Im doing something similar with this and again running into problems. Pretty sure I havent got things set up quite right but Im not too sure whats wrong.
I would like to animate these curves as pipes so the attached file has the animation solver as well.
With the mesh pipes it previews more or less ok, they’re a bit faceted and its a little slow to solve, but with ordinary pipes everything grinds to a halt.

Any advice would be greatly appreciated! kangaroo draping pipes.gh (17.3 KB)

If you are connecting the same set of goals to different solvers such as the regular one and the Step solver, I’d recommend disabling whichever one you aren’t using.

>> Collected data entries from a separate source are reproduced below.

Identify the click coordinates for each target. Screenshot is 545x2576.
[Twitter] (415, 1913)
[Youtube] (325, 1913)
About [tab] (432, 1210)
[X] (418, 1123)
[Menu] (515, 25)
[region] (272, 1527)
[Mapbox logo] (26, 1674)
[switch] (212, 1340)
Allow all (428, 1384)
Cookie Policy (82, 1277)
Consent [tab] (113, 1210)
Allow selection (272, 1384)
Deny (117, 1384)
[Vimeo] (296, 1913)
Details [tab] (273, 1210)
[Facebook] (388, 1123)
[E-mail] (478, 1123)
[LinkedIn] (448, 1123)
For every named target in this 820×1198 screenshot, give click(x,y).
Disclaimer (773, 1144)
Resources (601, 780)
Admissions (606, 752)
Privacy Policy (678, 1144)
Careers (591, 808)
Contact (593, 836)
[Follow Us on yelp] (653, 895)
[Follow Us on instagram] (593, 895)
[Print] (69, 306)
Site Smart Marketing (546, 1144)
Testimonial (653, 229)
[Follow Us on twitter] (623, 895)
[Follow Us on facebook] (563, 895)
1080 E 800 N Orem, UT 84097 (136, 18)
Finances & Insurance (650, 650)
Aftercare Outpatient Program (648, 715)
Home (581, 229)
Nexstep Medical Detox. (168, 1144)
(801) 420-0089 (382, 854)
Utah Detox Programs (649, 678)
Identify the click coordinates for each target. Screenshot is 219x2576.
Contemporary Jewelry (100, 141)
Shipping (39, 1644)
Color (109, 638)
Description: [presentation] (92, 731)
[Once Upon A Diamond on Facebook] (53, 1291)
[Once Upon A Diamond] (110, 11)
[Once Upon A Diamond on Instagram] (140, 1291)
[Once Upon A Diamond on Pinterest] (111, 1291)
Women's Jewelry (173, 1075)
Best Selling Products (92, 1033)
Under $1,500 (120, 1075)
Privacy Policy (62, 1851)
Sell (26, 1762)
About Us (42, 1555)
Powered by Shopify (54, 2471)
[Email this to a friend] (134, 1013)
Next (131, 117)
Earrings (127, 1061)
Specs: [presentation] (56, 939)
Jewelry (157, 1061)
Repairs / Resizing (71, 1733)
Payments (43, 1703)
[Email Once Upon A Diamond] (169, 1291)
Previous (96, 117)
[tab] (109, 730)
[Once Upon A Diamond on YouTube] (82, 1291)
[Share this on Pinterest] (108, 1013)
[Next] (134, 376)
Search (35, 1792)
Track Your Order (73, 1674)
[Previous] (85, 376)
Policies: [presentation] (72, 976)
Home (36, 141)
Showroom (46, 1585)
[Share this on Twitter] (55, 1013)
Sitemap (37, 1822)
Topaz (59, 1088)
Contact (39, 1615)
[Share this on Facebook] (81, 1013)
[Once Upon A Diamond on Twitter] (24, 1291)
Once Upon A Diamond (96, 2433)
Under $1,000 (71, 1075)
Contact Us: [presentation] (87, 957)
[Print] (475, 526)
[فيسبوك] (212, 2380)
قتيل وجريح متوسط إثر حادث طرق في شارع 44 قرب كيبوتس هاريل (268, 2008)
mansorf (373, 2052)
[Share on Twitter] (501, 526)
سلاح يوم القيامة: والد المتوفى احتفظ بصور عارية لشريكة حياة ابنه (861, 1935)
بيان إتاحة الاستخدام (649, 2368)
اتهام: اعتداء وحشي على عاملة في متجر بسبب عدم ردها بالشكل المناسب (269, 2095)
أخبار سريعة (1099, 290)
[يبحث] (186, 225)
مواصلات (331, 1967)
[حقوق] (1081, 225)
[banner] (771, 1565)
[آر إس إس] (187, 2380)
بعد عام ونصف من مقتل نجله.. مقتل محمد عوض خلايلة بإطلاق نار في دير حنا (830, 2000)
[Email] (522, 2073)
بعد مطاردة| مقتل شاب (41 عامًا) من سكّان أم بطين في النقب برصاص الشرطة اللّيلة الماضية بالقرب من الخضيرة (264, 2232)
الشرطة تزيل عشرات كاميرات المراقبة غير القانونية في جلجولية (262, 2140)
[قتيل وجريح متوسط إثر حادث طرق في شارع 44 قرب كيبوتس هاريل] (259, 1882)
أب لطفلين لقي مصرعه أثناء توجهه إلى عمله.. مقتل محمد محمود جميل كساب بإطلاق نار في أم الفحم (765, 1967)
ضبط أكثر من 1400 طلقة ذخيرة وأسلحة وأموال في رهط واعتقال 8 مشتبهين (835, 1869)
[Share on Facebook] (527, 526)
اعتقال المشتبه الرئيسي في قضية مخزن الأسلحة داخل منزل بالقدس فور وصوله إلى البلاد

As for the slowness of regular Grasshopper pipes - yes, they’ve always been slow - it has to create a NURBS surface and mesh it, and it’s not really suitable for anything realtime beyond a few dozen curves.
For realtime preview I’d say use either the Mesh pipe, or Human’s Custom Lineweights. Then if you need NURBS pipes for something else, bake them at the end.

Thanks Daniel,

Very useful advice. Ive only scratched the surface with Kangaroo, still a lot to learn.

This might be a silly question but, with the step solver, would one expect to see the same solution as one gets from the regular solver over the course of a 0.000<1.000 slider? Or would this also depend on how many frames you decided to use for the animation?

When using the Step solver with a slider, the upper value of the slider isn’t important, it’s just a convenient way to use the pre-existing capability of Grasshopper to save sequences of images using a slider. When it is zero the simulation resets, and whenever it changes to any other positive value it triggers one iteration of the connected Kangaroo component.
When the momentum setting is off it should give exactly the same results as the same number of iterations with the regular solver component.